Today the connection between identity and nationhood is becoming wider and one of its causes is globalization. Literature has always chosen identity as a theme. One of the works in which “identity” is depicted is Joyce’s Ulysses. In the “Cyclops” episode of the novel the concept of a nation and that of being Irish appear directly. There was a debate in the nationalist revival about the assumption that only Gaels were truly Irish, which was argued by the racial purists as opposed to the point that all Irish-born people should be considered as Irish. The Jewish protagonist, Bloom says that “[a] nation is the same people living in the same place. [. . .] Or also living in different places” (Joyce 272). However, when he is asked about what his nation is, he replies that “Ireland [. . .] I was born here. Ireland” (272). Later he expresses his suffering from racial discrimination - “[a]nd I belong to a race, too [. . .] that is hated and persecuted. Also now. This very moment. This very instant” (273). Bloom is an exile because he has Hungarian origin, Irish home and belongs to Jewish culture. Since 1990’s borders have been only symbols and most of the countries in Europe have joined the European Union, describing a nation is more difficult now than at the beginning of the twentieth century when Ulysses was written.
Europe works on numerous levels connected to identity, nation and discrimination both globally and individually. The characters of the drama argue for or against globalisation and modernisation versus tradition and stability but “[they]’re also Europe” as the last sentence of the drama runs, anticipated by the chorus (90).

Works Cited

Greig, David. Europe. Plays I. London: Methuen, 2002. Print.

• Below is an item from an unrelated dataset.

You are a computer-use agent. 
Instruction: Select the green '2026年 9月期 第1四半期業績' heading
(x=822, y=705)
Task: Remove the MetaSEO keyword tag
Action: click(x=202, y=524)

Heyck, Thomas William. The Peoples from the British Isles. Chicago: Lyceum, 2002. Print.

Interview with Jess Smith. Books from Scotland. booksfromscotland.com.
Web. 27 April 2012.

Joyce, James. Ulysses. New York: Vintage, 1986. Print.

Wilkie, Fiona. ““What’s there to be scared of in a train”: Transport & Travel in Europe.Cosmotopia: Transnational Identities in David Greig’s Theatre. Ed. Anja Müller and Clare Wallace. Prague: Litteraria Pragensia, 2011. 151-65. Print.